The hot, dry weather contributed to the explosion and fire. A large plume of flame and smoke arose from the area of the explosion. The Alabama Emergency Management Agency said a temporary flight restriction is in effect for the area around the explosion.
The pipeline explosion occurred at a time when much of the Southeast continued to face stifling heat and dry weather. Birmingham, located 20 miles from Helena, tied or broke a record high six times during October and is likely to end up with no measurable precipitation for the month.
Air Support was dispatched to provide bird's eye view of gas line fire. pic.twitter.com/uHmScvGND9— Jeff Co Sheriff (@JeffCoSheriff) November 1, 2016
There have been more 1,000 wildfires in the state since Oct. 1, according to the Alabama Forestry Commission (AFC). Two of which ignited as a result of the pipeline explosion and burned 31 acres of land according to the AFC.

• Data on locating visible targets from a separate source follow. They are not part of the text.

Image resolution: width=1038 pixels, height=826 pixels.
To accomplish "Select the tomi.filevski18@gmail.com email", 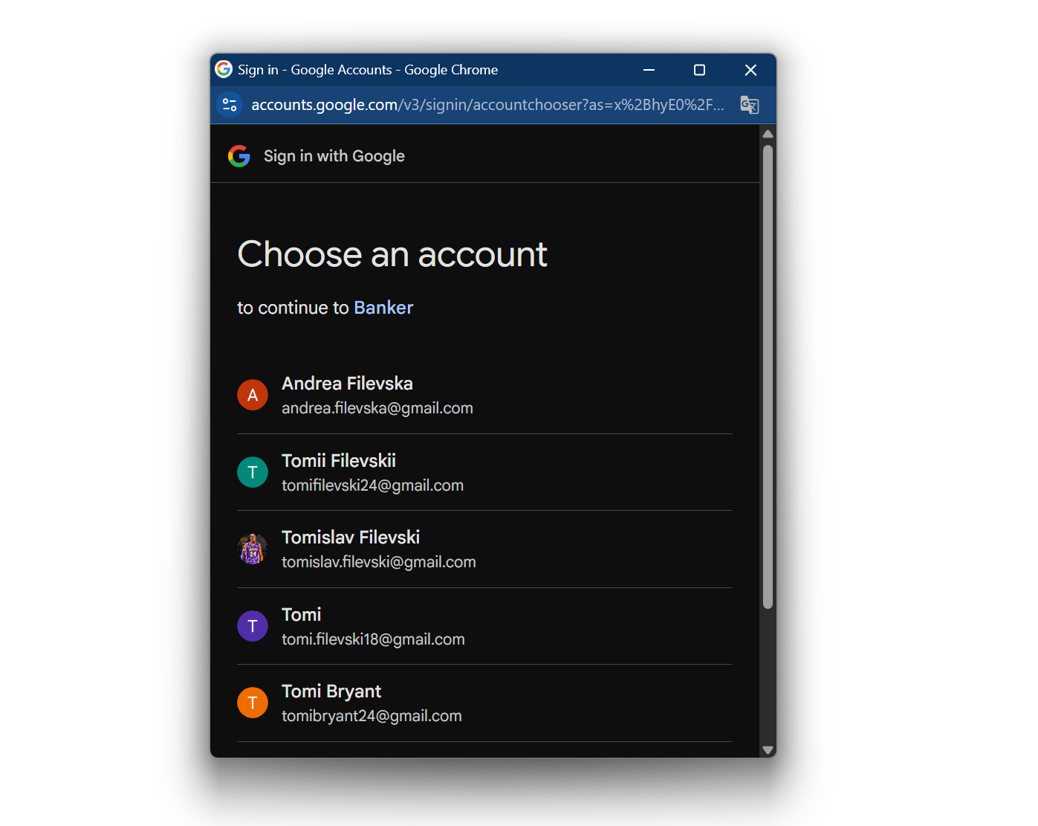I will [373, 639].
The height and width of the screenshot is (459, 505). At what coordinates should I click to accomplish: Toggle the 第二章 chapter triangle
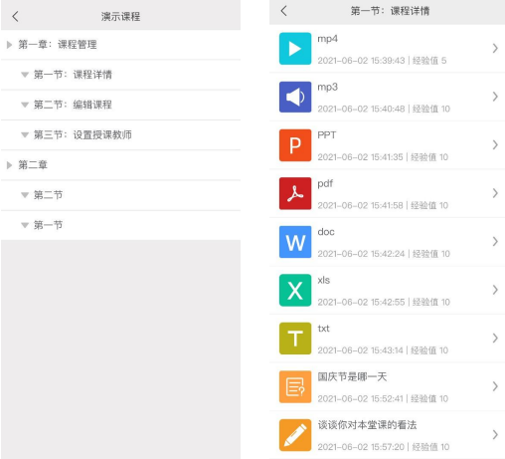[9, 165]
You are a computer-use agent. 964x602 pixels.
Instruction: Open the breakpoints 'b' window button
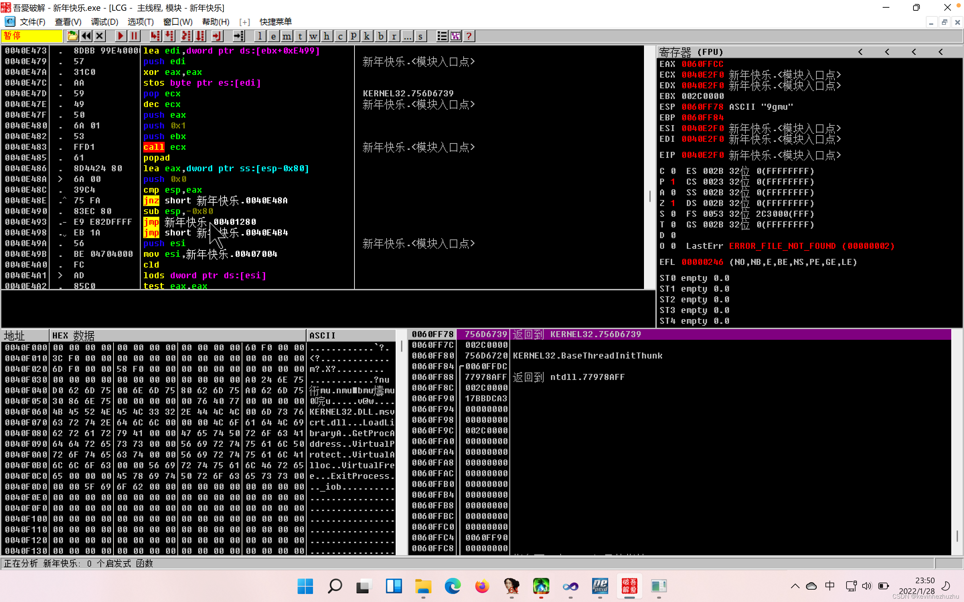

This week, the Chicago Cubs took home the 2016 World Series after a timely 17-minute rain delay.
The seventh and final game was played in Cleveland, Ohio, on Wednesday night. The final game was marked by a rain delay and unusually warm weather.
The temperatures remained in the upper 60s F for much of Game 7, which is about 20 degrees above average in northern Ohio for early November.
Other parts of the United States also experienced record-breaking high temperatures on Wednesday.
McCallen, Texas, set a record of 98, smashing a previous record of 93. This also tied the all-time record for November, just the previous day.
New Orleans set a record of 88 on Wednesday, breaking the previous record of 85. This also set the all-time record for November, breaking the record of 87 set on Nov. 1, 1997, and tied on Nov. 1, 2016.
Meanwhile, Italy was reeling from the aftermath of the 6.6-magnitude earthquake, which struck on Sunday, Oct. 30.
The earthquake was the strongest to hit Italy since 1980, it damaged numerous buildings and injured dozens of people. The quake displaced approximately 15,000 residents across Italy.
"Everything has been destroyed. The towns no longer exist," Aleandro Petrucci, the mayor of Arquata del Tronto, said.